### Extrait fourni
Après notre article sur l’intérêt de faire vivre le consentement en colo, nous abordons à présent les conditions du consentement en ACM et l’impact sur nos organisations.
Les conditions du consentement
Il doit être clair, libre, éclairé et actualisé.
Nous souhaitons dans cet article questionner des pratiques que l’on croise en Accueil Collectif de Mineur·e·s (ACM).
Le droit des enfants à choisir leur activité
Beaucoup d’ACM indiquent comme volonté pédagogique “que les enfants soient acteurs de leurs vacances”. C’est une des grandes phrases de l’animation. Nous sommes en accord avec cette phrase. Mais elle implique une organisation pour être possible.
La plupart du temps, l’organisation du centre est la suivante : chaque anim propose une activité et les enfants choisissent parmi ces options. Selon la taille du centre, il y a plus ou moins d’options en parallèle qui sont proposées. Nous constatons que ces options sont rarement construites avec les enfants. De plus, les enfants n’ont pas connaissance de toutes les possibilités, à l’extérieur du centre ou dans le centre.
Et donc soit les enfants ne peuvent pas exprimer leur opinion soit leur opinion est biaisée par leur méconnaissance des possibilités. Je ne peux pas proposer d’aller faire un grand jeu dans le parc si je ne sais pas qu’on a le droit de sortir. Et si je veux aller voir un spectacle mais je ne sais pas qu’il a lieu ? Comment proposer une activité fabrication de boomerang si la scie à chantourner est bien cachée dans un placard avec un sens interdit dessus ?

### Données
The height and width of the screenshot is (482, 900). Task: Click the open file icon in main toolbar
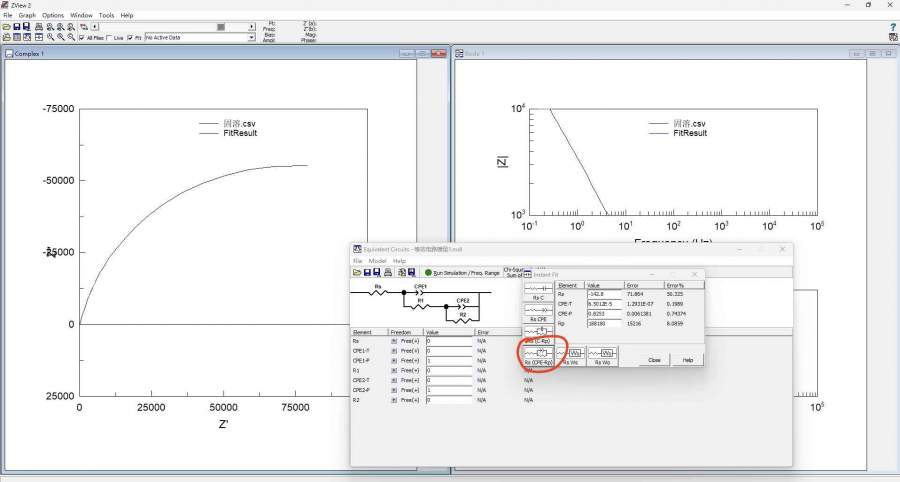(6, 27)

* * *

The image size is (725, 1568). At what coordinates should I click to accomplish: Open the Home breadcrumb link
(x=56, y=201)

### Travail demandé
A - Recopiez sans rien modifier le passage du texte sur le consentement en ACM qui commence aux mots "Après notre article" et qui s'arrête après "pour être possible.".
B - Poursuivez le texte sur le consentement en accueil collectif de mineurs en reprenant juste après sa dernière phrase.

### Réponses rédigées
A -
Après notre article sur l’intérêt de faire vivre le consentement en colo, nous abordons à présent les conditions du consentement en ACM et l’impact sur nos organisations.
Les conditions du consentement
Il doit être clair, libre, éclairé et actualisé.
Nous souhaitons dans cet article questionner des pratiques que l’on croise en Accueil Collectif de Mineur·e·s (ACM).
Le droit des enfants à choisir leur activité
Beaucoup d’ACM indiquent comme volonté pédagogique “que les enfants soient acteurs de leurs vacances”. C’est une des grandes phrases de l’animation. Nous sommes en accord avec cette phrase. Mais elle implique une organisation pour être possible.

B -
C’est en connaissant tout l’éventail de possibilités que je peux m’exprimer. Sans cela, la condition du consentement éclairé n’est pas remplie.
Le droit des enfants à ne pas participer aux activités
Il y a de plus en plus d’ACM qui déclarent que les enfants ne sont pas obligé·e·s de participer aux activités. Nous nous en réjouissons ! Les enfants sont en vacances. Ils et elles ont le droit de ne rien faire ou de faire autre chose que les activités proposées.
Pour autant, nous avons conscience que ce n’est pas facile pour les enfants d’aller à la découverte de l’inconnu, de faire des activités qu’on n’a jamais faites. Il y a donc un vrai travail de la part de l’équipe d’animation pour susciter l’envie et la curiosité des enfants : montrer des modèles, en échanger avec les enfants en amont, regarder une vidéo tuto…
Mais quelle que soit la qualité du travail de l’équipe d’animation en amont, nous croisons régulièrement des équipes qui insistent lourdement auprès des enfants une fois qu’ils et elles déclarent ne pas vouloir participer aux activités « tu es sûr·e ? », « essaye d’abord et puis si vraiment, ça ne te plaît pas, on verra ».
Il peut y avoir plusieurs raisons à cela : organisation de l’équipe d’adultes, situation particulière d’un enfant, réelle déception de l’adulte d’avoir peu d’enfants…
Pour autant, il faut avoir conscience que dans ce contexte, les conditions du consentement clair et du consentement libre ne sont pas remplies.
Le droit des enfants à changer d’avis
Il arrive parfois qu’un enfant change d’avis. Un peu avant l’activité ou même pendant l’activité. Il faut pouvoir échanger avec l’enfant sur les raisons de ce changement d’avis. Nous avons peut-être la possibilité d’agir sur ces raisons. Par exemple, le sentiment d’échec, de ne pas réussir amène parfois l’abandon. C’est à nous les adultes de valoriser, accompagner l’enfant pour qu’il ou elle réussisse le projet .
Il faut également trouver l’équilibre entre le consentement et la notion d’engagement. Un exemple lors d’un séjour ado où les jeunes ont voulu organisé une séance de kayak.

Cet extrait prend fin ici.